*Tekstgedeelte*.
■ ■ ■

Minor zorgt niet voor hogere instroom bètastudenten lerarenopleiding
Educatieve minors aan universiteiten zorgen niet voor een hogere instroom van bètastudenten bij eerstegraads lerarenopleidingen. De studentaantallen bij universitaire opleidingen als scheikunde, wiskunde, informatica en natuurkunde zijn wel toegenomen, maar de animo voor het leraarsvak blijft laag.
Dat blijkt uit een onderzoek dat de Universiteit Leiden, de TU Delft en de Rijksuniversiteit Groningen (RUG) samen hebben gedaan onder studenten van hun eigen universiteit.
Sinds 2009 kunnen bachelorstudenten op verschillende universiteiten een educatieve minor volgen. Het gaat om een speciaal programma dat 30 studiepunten behelst en waarbij studenten een beperkte tweedegraads bevoegdheid halen, zodat ze in de onderbouw van vmbo-tl, havo en vwo kunnen werken. De minor geeft studenten ook toegang tot een educatieve master - als het bachelordiploma eenmaal binnen is - waarmee ze een eerstegraads bevoegdheid halen zodat ze ook in de bovenbouw van de havo en vwo aan de slag kunnen.
Tekorten
Die eerstegraads leraren zijn hard nodig voor de bètavakken op middelbare scholen. Het Onderwijs in Cijfers van het ministerie van Onderwijs laat de vacaturedruk per vak zien. In 2024 is het tekort 5,4 procent voor wiskunde ten opzichte van de totale werkgelegenheid in het vak. Bij scheikunde gaat het om 8,5 procent, bij natuurkunde 9 procent en bij informatica 26 procent.

■ ■ ■

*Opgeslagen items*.
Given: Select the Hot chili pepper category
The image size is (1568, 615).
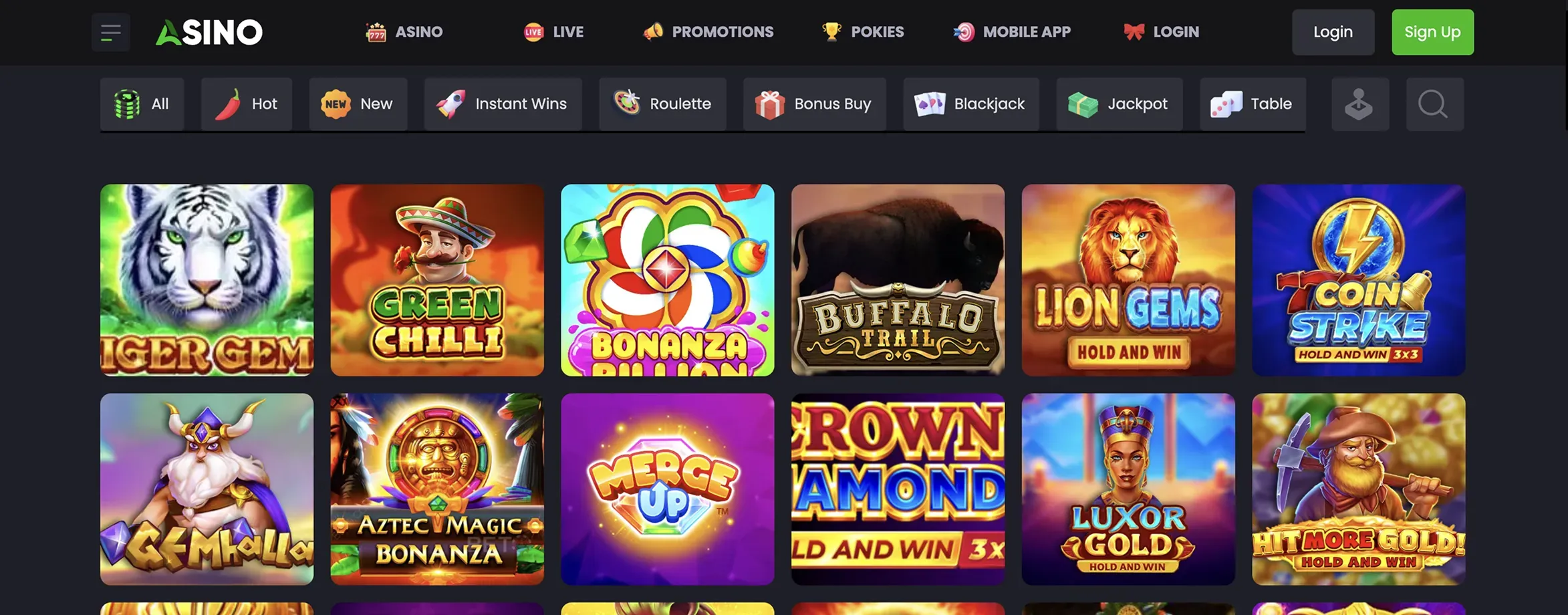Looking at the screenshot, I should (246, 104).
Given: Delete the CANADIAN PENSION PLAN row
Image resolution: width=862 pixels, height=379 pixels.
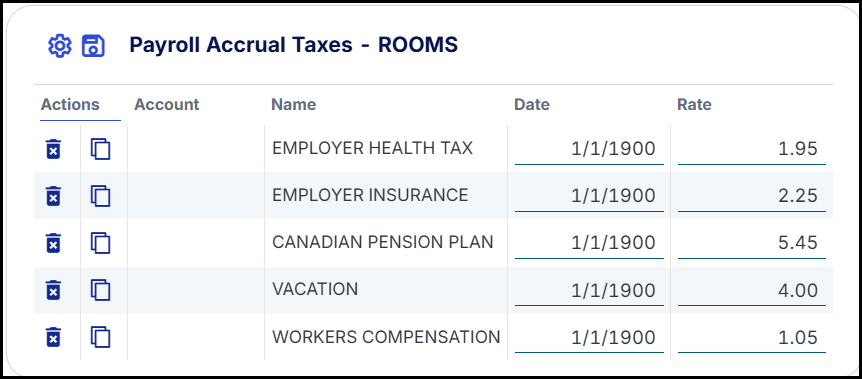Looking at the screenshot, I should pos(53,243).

■ ■ ■

*Opdrachten*.
1. Geef uit het artikel over de educatieve minor elk vak met een tekortpercentage voor 2024, samen met dat percentage.
2. Schrijf het volgende deel van het artikel over de educatieve minor. Begin direct na de laatste zin over het tekort bij informatica.

*Verwachte resultaten*.
1.
- wiskunde: 5,4 procent
- scheikunde: 8,5 procent
- natuurkunde: 9 procent
- informatica: 26 procent

2.
De onderzoekers concluderen dat de minor er niet voor zorgt dat meer studenten geïnteresseerd zijn in het leraarschap. ‘De minor slaagt er slechts bij uitzondering in om studenten met geen of weinig interesse in een educatieve master te overtuigen om deze master toch te gaan volgen’, zo staat in het rapport.
Uit het rapport: ‘De minor slaagt er slechts bij uitzondering in om studenten met geen of weinig interesse in een educatieve master te overtuigen om deze master toch te gaan volgen’
Negatiever
De universiteiten wilden weten waaraan dat lag en komen uit op meerdere oorzaken. Zo zijn studenten na het volgen van de minor negatiever geworden over het carrièreperspectief in het onderwijs en het werken met kinderen. Ook het oplossen van de problemen in het onderwijs is misschien niet iets waar zij zelf aan willen bijdragen.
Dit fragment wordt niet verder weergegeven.